I’ve been involved in Agile, started off with XP back in the early 2000’s after getting the passion from reading Kent Beck’s book and working with some passionate people who just wanted to do software just a little bit differently. Since then, obviously the advent of Agile has became a lot more mainstream and really trying to get involved and help teams deliver software, deliver projects a lot better.

   

2. You’ve been actively involved in the formation of the Agile Academy over the last couple of years. Tell us a little bit about what’s happened there.

I can’t take all the credit for the Agile Academy, but I’ve certainly done my part to help people learn Agile techniques. Because one of the big things with the Agile Academy was when we first started looking out for courses, when we wanted to train stuff at Suncorp on Agile techniques, with the exception of Scrum there wasn’t really a lot out there. There was certainly certified Scrum Master, but they are only one little bit of the whole range of training we were looking for. We were looking for training that would actually go across the enterprise and across the phases of development, so everything from starting a project up through delivering and deploying it and all the different roles, like testing, business analysts, developers - something that was really a niche that needed to be met.

That has been pretty successful. We passed 3000-odd employees through the training at Suncorp and now with training providers like Software Education, that’s now going out to people across Australia and New Zealand and we’re training lots of enterprises with the same message.

   

3. Structured Agility would you call it?

Structured Agility - I wouldn’t actually say those words go hand-in-hand; but it certainly is a way of looking at Agility across the enterprise, not so much structured, but giving people a roadmap. We all look at the Agile books, we pick it up, it’s all about the team and how it gets certain people to interact together. Large organizations around the world are really struggling with why it’s actually making Agile fit inside their organization. It’s really about taking it to the next level, about taking it to the enterprise level and giving them the tools they need, because when people start on a journey, they need more than just a couple of practices - "Let’s do a standup; let’s do a retrospective". They actually need something like a roadmap that says "I have a project. How do I start? How do I ensure success? How do I finish it? How does my role as a tester/as a developer fit into that ecosystem so that we can all be successful?"

   

4. It sounds like a pretty interesting structure. You gave a talk at Agile 2010 the title of which is intriguing: "I’m the Business and Agile Was My Idea".

- [Records excerpted from a collection]
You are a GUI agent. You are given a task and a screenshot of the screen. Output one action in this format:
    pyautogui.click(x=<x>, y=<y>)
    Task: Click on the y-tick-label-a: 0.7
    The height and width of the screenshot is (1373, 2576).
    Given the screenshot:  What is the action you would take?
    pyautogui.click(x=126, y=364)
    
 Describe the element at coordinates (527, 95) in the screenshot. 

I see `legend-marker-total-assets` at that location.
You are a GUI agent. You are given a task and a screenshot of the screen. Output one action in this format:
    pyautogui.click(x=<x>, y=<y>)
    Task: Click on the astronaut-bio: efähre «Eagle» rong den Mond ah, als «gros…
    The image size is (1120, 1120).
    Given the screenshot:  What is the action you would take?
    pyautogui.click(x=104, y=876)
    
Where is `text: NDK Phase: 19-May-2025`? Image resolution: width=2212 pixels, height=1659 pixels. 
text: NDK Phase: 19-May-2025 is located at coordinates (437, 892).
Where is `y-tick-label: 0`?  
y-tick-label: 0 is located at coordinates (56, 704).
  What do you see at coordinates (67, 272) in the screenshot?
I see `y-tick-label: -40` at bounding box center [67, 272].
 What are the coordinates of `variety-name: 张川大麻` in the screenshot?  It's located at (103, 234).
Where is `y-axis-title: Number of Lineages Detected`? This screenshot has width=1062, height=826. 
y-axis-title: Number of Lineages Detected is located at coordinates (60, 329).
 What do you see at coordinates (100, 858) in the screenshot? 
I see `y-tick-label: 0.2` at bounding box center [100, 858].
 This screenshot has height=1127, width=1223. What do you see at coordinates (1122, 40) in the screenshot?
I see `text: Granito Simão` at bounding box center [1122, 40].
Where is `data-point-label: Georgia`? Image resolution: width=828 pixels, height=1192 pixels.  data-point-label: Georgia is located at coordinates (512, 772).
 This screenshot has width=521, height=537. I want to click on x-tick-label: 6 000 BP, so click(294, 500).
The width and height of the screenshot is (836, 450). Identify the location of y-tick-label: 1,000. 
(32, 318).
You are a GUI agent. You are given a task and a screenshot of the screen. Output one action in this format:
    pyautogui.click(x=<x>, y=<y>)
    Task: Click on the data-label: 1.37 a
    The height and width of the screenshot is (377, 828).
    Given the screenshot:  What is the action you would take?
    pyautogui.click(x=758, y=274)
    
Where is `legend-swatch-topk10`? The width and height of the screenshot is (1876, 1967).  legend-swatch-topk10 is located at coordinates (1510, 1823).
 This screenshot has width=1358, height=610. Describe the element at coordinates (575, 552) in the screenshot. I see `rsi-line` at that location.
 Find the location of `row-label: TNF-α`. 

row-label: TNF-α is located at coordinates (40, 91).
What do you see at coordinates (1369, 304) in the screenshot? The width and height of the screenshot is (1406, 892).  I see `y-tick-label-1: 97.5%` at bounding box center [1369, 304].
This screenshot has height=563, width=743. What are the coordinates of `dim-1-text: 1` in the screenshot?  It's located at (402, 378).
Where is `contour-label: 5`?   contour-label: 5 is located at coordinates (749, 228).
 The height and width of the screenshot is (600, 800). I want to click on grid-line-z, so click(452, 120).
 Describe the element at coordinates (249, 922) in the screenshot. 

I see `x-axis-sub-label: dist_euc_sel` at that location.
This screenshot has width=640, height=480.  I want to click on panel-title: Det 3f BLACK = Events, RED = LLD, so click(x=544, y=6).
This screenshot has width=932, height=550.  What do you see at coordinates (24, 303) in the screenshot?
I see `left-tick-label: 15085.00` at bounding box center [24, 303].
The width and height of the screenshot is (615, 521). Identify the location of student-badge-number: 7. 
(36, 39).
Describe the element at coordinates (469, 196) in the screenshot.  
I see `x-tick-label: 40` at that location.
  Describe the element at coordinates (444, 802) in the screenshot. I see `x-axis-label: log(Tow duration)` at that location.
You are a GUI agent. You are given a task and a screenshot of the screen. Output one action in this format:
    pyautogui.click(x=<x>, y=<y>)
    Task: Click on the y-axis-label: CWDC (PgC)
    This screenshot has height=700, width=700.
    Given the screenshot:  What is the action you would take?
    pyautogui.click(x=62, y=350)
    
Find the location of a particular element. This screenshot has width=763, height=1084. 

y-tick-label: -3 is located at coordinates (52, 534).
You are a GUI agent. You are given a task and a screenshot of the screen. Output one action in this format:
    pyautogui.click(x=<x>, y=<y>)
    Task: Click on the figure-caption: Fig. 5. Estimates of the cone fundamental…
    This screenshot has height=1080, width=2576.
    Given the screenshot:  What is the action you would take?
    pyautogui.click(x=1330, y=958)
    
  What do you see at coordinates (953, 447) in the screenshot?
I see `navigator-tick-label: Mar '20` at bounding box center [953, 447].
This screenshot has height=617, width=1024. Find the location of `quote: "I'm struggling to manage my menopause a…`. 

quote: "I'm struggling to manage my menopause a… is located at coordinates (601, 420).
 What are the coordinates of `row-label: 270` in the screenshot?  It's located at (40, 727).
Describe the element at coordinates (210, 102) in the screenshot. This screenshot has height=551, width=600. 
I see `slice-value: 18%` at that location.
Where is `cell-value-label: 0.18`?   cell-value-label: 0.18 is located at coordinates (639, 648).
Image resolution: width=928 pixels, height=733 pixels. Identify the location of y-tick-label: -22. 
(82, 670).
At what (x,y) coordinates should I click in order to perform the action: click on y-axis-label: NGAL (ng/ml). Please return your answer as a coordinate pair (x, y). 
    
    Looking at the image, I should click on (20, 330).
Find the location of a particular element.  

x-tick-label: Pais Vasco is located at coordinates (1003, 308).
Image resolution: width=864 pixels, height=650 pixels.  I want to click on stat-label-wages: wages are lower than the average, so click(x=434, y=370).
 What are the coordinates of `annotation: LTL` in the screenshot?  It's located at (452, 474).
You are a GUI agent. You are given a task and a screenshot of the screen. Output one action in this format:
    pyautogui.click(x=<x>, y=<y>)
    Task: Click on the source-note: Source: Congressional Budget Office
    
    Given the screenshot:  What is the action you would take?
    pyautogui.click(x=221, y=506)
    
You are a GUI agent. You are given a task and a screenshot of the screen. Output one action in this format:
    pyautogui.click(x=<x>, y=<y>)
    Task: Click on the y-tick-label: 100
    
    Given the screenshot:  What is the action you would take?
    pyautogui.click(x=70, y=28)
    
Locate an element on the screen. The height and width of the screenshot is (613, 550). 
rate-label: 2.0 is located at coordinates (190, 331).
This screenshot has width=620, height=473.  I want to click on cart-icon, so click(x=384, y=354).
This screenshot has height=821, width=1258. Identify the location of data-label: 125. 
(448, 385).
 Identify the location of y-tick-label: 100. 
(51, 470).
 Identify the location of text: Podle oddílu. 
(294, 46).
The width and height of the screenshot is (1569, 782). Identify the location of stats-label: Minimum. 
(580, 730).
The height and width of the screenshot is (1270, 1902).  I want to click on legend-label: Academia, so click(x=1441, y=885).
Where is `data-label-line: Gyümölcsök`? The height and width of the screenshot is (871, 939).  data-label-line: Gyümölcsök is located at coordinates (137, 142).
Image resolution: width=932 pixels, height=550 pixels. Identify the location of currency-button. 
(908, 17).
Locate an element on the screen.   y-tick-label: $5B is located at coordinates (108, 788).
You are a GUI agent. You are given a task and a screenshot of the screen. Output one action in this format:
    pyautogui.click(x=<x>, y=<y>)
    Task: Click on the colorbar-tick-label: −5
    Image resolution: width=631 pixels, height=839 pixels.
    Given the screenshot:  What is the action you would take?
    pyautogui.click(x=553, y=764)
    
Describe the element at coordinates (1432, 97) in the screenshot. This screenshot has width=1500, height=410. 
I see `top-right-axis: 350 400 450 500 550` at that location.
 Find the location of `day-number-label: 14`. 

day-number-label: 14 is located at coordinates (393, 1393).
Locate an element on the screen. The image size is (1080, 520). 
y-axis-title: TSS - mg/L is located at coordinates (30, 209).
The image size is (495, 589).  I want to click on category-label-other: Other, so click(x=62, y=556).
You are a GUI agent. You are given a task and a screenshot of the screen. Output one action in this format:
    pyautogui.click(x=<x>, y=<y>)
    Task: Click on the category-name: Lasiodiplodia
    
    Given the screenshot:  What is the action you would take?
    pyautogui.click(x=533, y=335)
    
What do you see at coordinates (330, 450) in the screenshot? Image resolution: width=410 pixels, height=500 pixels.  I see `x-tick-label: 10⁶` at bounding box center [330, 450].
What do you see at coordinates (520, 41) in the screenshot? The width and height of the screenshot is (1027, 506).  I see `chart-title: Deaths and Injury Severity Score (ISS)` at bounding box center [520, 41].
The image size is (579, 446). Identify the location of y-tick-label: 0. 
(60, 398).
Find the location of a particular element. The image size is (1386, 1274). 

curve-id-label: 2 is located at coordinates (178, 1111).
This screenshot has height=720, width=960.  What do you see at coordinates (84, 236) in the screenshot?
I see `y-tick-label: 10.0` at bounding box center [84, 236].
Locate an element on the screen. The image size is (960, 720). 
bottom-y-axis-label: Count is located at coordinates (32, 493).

- [ACTIONS TO TAKE]
(a) In the Agile interview, how many Suncorp employees went through the training?
(b) Do these statements agree with the Agile interview? Answer yes or no for each, quoting the words of the interview that decide it. (i) The speaker began with XP in the early 2000s. (ii) When Suncorp looked for Agile courses, plenty were on offer besides Scrum. (iii) The speaker says "Structured" and "Agility" go hand-in-hand.
(c) Turn the paragraph of the Agile interview that begins "I can’t take all the credit for the Agile Academy" into a short list that keeps its main facts.

- [EXERCISE SOLUTIONS]
(a) 3000-odd employees.

(b)
(i) Yes: "started off with XP back in the early 2000’s"
(ii) No: "with the exception of Scrum there wasn’t really a lot out there"
(iii) No: "I wouldn’t actually say those words go hand-in-hand"

(c)
- The speaker can't take all the credit for the Agile Academy but has helped people learn Agile techniques.
- When Suncorp first looked for Agile training courses, there wasn't much available apart from Scrum.
- Certified Scrum Master training existed but covered only a small part of what was needed.
- Suncorp wanted training that covered the whole enterprise and every phase of development, from starting a project through delivering and deploying it.
- It also had to cover all roles, such as testing, business analysts and developers. This was a niche that needed to be filled.